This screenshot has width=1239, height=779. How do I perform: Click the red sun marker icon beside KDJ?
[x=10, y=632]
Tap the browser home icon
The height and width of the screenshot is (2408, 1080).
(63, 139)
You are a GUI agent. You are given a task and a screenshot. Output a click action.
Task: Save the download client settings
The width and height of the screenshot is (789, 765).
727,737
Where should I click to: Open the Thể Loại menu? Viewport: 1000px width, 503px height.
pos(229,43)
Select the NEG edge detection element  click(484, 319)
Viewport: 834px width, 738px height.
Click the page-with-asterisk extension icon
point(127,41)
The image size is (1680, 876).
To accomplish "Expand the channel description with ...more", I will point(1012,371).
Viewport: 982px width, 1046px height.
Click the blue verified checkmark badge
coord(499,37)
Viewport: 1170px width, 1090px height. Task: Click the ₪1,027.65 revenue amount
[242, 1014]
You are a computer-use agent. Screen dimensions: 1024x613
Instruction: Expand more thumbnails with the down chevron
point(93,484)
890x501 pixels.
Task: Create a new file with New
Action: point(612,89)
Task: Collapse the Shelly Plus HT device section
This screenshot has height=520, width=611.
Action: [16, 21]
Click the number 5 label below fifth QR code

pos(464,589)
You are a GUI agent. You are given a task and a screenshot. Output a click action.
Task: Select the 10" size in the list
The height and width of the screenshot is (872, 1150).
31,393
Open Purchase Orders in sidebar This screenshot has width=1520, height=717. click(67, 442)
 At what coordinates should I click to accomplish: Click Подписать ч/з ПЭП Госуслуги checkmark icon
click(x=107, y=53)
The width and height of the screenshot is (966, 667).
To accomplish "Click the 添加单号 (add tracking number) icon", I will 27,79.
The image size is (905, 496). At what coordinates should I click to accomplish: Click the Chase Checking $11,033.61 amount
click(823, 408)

-*-*-

Work instructions –
Copy every line of the records above, starting with the first, up to and including the line containing "You are a computer-use".

Answer area –
This screenshot has width=1239, height=779. How do I perform: Click the red sun marker icon beside KDJ?
[x=10, y=632]
Tap the browser home icon
The height and width of the screenshot is (2408, 1080).
(63, 139)
You are a GUI agent. You are given a task and a screenshot. Output a click action.
Task: Save the download client settings
The width and height of the screenshot is (789, 765).
727,737
Where should I click to: Open the Thể Loại menu? Viewport: 1000px width, 503px height.
pos(229,43)
Select the NEG edge detection element  click(484, 319)
Viewport: 834px width, 738px height.
Click the page-with-asterisk extension icon
point(127,41)
The image size is (1680, 876).
To accomplish "Expand the channel description with ...more", I will point(1012,371).
Viewport: 982px width, 1046px height.
Click the blue verified checkmark badge
coord(499,37)
Viewport: 1170px width, 1090px height. Task: Click the ₪1,027.65 revenue amount
[242, 1014]
You are a computer-use agent. Screen dimensions: 1024x613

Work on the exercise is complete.